Senior Data Engineer
Siemens
Job Description
Job ID
Company
Organization
Job Family
Experience Level
Full Time / Part Time
Contract Type
Hello Visionary!
We empower our people to stay resilient and relevant in a constantly changing world. We’re looking for people who are always searching for creative ways to grow and learn. People who want to make a real impact, now and in the future.
We are looking for a highly skilled and experienced Senior Data Engineer to join our dynamic data engineering team.

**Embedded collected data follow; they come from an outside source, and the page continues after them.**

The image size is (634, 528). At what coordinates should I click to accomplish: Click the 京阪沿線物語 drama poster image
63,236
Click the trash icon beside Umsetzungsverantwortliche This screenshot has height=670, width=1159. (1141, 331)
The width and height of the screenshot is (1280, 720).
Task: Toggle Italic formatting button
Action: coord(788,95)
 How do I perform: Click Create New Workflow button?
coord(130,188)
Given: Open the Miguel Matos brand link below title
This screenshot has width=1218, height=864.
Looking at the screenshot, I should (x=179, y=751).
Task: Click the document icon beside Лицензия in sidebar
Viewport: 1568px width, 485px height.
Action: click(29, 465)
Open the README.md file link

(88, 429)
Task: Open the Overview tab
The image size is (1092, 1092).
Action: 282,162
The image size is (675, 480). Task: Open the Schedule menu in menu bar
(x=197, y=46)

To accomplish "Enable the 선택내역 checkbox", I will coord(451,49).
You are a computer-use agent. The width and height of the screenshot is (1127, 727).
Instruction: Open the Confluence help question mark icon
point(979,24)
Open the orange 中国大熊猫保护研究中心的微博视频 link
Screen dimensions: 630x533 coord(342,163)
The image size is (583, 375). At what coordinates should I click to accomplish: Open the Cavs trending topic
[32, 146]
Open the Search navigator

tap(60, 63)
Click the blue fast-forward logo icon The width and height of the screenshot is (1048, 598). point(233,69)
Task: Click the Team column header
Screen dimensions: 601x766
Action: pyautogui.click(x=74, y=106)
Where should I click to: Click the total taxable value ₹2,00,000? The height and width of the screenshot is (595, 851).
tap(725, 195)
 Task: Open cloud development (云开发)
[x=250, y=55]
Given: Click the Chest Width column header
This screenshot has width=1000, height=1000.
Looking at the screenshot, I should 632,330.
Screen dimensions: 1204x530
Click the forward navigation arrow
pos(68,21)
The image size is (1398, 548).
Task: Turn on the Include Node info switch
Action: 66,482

The ideal candidate will be responsible for building and maintaining scalable, high-performance data pipelines and cloud infrastructure, with a focus on managing vast amounts of data efficiently in real-time and batch processing environments. The role requires expertise in advanced ETL processes, AWS services such as Glue, Lambda, S3, Redshift, and EMR, and hands-on experience with big data technologies like Apache Spark, Kafka, Kinesis, and Apache Airflow.
You will work closely with data scientists, software engineers, and analysts to ensure that data is accessible, clean, and reliable for business-critical operations and advanced analytics.
Key Responsibilities:
Design & Architect Scalable Data Pipelines: Architect, build, and optimize high-throughput ETL pipelines using AWS Glue, Lambda, and EMR to handle large datasets and complex data workflows. Ensure the pipeline scales efficiently and handles real-time and batch processing.
Cloud Data Infrastructure Management: Implement, monitor, and maintain a cloud-native data infrastructure using AWS services like S3 for data storage, Redshift for data warehousing, and EMR for big data processing. Build robust, cost-effective solutions for storing, processing, and querying large datasets efficiently.
Data Transformation & Processing: Develop highly performant data transformation processes using Apache Spark on EMR for distributed data processing and parallel computation. Write optimized Spark jobs in Python (PySpark) for efficient data transformation.
Real-time Data Streaming Solutions: Design and implement real-time data ingestion and streaming systems using AWS Kinesis or Apache Kafka to handle event-driven architectures, process continuous data streams, and support real-time analytics.
Orchestration & Automation: Use Apache Airflow to schedule and orchestrate complex ETL workflows. Automate data pipeline processes, ensuring reliability, data integrity, and ease of monitoring. Implement self-healing workflows to recover from failures automatically.
Data Warehouse Optimization & Management: Develop and optimize data models, schemas, and queries in Amazon Redshift to ensure low-latency querying and scalable analytics. Apply best practices for data partitioning, indexing, and query optimization to increase performance and minimize costs.
Containerization & Orchestration:
Leverage Docker to containerize data engineering applications for better portability and consistent runtime environments. Use AWS Fargate for running containerized applications in a serverless environment, ensuring easy scaling and reduced operational overhead.
Monitoring & Debugging: Build automated monitoring and alerting systems to proactively detect and troubleshoot pipeline issues, ensuring data quality and operational efficiency. Use tools like CloudWatch, Prometheus, or other logging frameworks to ensure end-to-end visibility of data pipelines.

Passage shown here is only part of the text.